Atos fait la promo de supercalculateurs pour la reconnaissance faciale au sénat



  • Salut,
    Dans la continuité des appels à une surveillance européenne, pour s'émanciper de Palantir and co, Thierry Breton d'Atos fait la promotion auprès des sénateurs de son dernier supercalculateur Sequanna Flop en prenant entre autre des exemples d'usage de surveillance territoriale et de reconnaissance faciale de façon assez décomplexé, et qui ne dérange (sans surprise) personne dans la commission.

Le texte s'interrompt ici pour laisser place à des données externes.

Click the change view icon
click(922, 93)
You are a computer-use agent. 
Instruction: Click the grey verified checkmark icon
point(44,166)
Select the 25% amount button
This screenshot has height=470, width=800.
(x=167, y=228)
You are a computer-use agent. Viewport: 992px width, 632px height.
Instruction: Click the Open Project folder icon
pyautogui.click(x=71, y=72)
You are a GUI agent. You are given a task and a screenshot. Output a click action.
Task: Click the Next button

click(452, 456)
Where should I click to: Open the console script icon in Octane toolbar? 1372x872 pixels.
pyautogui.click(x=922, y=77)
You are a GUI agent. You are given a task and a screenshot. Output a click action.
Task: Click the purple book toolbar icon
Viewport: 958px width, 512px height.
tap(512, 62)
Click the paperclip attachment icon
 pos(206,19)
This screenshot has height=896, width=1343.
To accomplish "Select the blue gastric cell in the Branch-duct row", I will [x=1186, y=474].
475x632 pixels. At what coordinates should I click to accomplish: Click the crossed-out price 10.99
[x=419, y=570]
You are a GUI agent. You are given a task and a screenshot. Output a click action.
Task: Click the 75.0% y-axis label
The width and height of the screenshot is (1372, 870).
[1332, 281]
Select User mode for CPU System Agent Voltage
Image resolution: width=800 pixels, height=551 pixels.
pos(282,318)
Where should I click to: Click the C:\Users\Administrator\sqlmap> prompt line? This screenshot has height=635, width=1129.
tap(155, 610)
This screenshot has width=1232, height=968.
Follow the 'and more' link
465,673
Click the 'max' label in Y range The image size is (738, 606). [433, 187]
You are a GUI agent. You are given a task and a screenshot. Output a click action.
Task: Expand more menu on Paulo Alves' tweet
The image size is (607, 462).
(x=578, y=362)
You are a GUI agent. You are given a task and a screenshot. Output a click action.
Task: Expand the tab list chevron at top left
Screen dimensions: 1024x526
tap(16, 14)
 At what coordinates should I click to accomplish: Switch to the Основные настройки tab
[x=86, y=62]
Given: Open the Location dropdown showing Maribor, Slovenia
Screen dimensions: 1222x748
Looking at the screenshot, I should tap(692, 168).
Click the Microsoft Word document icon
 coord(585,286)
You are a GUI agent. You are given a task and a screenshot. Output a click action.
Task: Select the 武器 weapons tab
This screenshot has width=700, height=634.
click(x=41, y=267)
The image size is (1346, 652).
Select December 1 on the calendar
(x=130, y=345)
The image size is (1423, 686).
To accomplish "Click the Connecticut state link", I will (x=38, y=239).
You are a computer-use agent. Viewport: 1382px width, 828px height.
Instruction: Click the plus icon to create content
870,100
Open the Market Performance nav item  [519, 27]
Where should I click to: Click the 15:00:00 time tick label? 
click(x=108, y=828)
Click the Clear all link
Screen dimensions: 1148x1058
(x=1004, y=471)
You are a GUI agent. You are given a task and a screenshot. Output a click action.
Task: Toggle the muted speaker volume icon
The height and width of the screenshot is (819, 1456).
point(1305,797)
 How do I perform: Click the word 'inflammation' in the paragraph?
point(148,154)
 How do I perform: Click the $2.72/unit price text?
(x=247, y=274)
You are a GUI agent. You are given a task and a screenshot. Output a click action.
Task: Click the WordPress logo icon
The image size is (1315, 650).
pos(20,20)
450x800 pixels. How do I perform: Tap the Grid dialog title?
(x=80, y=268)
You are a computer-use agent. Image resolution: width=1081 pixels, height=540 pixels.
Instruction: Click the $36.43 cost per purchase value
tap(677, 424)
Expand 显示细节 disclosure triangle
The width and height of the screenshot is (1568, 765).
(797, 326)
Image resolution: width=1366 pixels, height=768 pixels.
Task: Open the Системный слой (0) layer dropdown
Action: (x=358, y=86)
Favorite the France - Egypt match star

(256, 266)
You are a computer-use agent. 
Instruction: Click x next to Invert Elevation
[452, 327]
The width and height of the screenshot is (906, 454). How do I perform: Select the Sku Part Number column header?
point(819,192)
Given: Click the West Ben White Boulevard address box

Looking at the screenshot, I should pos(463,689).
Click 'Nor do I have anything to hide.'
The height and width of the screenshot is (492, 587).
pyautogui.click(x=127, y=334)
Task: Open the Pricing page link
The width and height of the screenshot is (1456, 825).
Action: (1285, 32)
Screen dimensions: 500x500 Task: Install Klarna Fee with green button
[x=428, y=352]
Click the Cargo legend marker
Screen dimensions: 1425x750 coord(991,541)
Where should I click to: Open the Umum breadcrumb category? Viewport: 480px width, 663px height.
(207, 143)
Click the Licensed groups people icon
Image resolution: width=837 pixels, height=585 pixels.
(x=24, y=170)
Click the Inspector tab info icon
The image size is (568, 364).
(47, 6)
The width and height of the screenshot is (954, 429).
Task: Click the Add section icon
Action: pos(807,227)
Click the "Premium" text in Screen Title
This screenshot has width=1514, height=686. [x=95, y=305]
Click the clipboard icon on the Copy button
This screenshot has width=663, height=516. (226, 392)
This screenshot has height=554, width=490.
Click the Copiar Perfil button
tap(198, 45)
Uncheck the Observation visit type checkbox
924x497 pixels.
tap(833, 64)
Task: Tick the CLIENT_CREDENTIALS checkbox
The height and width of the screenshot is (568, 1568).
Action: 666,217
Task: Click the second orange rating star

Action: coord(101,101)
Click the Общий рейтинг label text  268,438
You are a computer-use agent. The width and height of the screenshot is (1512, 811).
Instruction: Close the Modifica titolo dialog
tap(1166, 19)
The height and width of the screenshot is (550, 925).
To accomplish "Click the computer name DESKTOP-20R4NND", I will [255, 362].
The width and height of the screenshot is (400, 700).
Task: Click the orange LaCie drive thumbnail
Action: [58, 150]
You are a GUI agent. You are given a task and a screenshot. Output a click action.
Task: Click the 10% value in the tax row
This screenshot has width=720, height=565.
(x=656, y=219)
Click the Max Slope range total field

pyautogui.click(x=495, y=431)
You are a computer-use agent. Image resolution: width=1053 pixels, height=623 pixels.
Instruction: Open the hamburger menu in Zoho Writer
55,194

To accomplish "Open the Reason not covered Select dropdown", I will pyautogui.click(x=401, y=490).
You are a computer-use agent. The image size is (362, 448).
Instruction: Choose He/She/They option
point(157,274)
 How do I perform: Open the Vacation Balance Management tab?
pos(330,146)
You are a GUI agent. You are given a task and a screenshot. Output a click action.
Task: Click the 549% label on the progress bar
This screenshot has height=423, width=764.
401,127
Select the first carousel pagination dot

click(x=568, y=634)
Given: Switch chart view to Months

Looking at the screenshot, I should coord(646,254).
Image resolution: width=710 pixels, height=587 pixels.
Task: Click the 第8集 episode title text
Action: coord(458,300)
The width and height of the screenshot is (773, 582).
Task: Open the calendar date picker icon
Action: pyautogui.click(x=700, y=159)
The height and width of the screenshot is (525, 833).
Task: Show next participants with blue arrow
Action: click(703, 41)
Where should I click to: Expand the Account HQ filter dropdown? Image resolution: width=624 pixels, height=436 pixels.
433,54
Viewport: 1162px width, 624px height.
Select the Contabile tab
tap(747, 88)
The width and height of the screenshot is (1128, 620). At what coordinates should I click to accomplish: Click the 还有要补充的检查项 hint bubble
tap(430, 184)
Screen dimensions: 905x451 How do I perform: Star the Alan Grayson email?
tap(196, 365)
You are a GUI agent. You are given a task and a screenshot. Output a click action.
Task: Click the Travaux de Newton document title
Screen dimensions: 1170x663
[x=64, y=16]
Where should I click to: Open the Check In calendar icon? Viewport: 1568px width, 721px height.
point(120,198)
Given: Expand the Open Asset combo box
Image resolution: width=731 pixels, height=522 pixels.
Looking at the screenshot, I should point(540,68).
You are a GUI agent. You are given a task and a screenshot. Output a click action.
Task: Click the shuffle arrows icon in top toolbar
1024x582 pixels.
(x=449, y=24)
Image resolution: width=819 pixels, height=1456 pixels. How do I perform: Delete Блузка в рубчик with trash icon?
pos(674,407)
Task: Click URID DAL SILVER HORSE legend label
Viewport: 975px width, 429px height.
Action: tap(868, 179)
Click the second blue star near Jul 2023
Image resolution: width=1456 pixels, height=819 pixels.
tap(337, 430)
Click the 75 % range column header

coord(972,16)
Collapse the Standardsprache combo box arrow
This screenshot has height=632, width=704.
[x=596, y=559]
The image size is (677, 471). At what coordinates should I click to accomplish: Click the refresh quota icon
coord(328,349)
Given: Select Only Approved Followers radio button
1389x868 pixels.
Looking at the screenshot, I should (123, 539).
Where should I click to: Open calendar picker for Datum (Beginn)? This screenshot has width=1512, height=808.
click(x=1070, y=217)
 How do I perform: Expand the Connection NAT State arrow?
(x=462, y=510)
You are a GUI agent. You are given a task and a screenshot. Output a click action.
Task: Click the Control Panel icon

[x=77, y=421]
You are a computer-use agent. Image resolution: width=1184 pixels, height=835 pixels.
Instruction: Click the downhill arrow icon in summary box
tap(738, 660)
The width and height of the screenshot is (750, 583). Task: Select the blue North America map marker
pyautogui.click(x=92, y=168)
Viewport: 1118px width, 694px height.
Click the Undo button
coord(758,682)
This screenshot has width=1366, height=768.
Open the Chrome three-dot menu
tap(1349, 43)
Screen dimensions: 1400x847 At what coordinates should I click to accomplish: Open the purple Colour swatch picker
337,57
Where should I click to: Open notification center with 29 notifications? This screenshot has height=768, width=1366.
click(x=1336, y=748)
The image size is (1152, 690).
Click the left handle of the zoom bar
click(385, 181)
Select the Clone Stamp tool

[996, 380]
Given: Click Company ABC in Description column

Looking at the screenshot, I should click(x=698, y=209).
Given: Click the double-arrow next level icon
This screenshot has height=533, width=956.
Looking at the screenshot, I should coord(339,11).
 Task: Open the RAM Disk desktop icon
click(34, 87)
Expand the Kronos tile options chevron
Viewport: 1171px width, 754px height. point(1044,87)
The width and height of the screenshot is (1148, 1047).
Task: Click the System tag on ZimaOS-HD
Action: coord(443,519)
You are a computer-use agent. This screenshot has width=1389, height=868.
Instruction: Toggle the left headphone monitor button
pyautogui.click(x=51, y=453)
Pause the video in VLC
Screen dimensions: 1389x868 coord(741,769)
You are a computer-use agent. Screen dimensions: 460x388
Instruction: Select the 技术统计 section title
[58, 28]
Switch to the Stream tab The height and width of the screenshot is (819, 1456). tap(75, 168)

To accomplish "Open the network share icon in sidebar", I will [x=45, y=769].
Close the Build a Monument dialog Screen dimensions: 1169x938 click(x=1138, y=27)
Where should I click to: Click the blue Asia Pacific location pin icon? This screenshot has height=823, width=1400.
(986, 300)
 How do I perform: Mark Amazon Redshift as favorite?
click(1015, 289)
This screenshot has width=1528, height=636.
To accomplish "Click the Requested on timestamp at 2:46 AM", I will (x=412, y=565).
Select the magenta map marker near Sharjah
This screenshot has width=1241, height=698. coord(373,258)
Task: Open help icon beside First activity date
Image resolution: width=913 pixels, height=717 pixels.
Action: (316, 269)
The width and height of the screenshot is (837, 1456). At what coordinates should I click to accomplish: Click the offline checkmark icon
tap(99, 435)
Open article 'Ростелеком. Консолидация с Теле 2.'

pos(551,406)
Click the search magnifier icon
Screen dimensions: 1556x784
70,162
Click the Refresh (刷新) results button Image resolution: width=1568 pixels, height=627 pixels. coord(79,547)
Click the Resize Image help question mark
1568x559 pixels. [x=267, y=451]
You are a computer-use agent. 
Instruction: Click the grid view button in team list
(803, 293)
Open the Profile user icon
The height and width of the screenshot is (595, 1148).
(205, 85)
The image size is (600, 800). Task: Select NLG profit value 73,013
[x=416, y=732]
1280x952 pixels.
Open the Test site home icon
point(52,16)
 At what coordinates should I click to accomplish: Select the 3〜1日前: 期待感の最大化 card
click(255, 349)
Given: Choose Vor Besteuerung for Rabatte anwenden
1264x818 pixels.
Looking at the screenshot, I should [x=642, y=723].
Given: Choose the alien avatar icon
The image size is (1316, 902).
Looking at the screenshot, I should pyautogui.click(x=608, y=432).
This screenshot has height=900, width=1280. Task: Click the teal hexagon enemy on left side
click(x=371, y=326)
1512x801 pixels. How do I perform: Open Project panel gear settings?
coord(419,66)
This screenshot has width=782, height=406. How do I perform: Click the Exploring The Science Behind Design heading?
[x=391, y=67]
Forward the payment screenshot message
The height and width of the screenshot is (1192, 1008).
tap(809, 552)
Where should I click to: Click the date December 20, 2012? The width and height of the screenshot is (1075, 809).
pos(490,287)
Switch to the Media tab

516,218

    Voici l'extrait transcrit par les soins du sénat, l'exemple de la surveillance arrive vers la fin, au départ il expose le problème matériel de la multiplication des données et de besoins de faible latence
    " L'enjeu c'est d'apporter la puissance de calcul pour le traitement des données là où elles sont produites. On en crée tellement que les bandes passantes seront dans l'incapacité de les remonter ! C'est la raison pour laquelle on parle désormais de « fog computing ». Or, il est désormais nécessaire d'interagir en temps réel. Prenons l'exemple d'une voiture connectée qui représente 30 pétaoctets de données par jour, pour qu'elle puisse se mouvoir et interagir en temps réel. La connexion au cloud impliquant un temps de réaction trop lent ; la célérité de la réaction requiert une intervention locale. Le Sequana Edge est notre première réponse à cet enjeu. Il s'agit d'une boîte de 60 cm sur 30 cm pour 8 kilos qui contient jusqu'à 200 pétaflop - soit la capacité de notre plus gros calculateur il y a dix ans -, pour un coût de dix mille euros. Il a vocation à être installé dans une usine - pour connecter et faire interagir des milliers de capteurs - ou même dans un véhicule- même si ce supercalculateur devrait consommer autant d'énergie que le véhicule pour se mouvoir ! On peut encore délocaliser ce type de supercalculateur dans un supermarché pour effectuer du paiement automatique ou dans un grand chef-lieu régional pour assurer la vidéo-surveillance en temps réel. Cela implique évidemment, en aval, le développement d'algorithmes et de programmes pour ces usages, comme la reconnaissance faciale. Ce type de solution a donc vocation à assurer le traitement des informations recueillies au niveau local, car il n'est pas nécessaire de les faire remonter dans un cloud. "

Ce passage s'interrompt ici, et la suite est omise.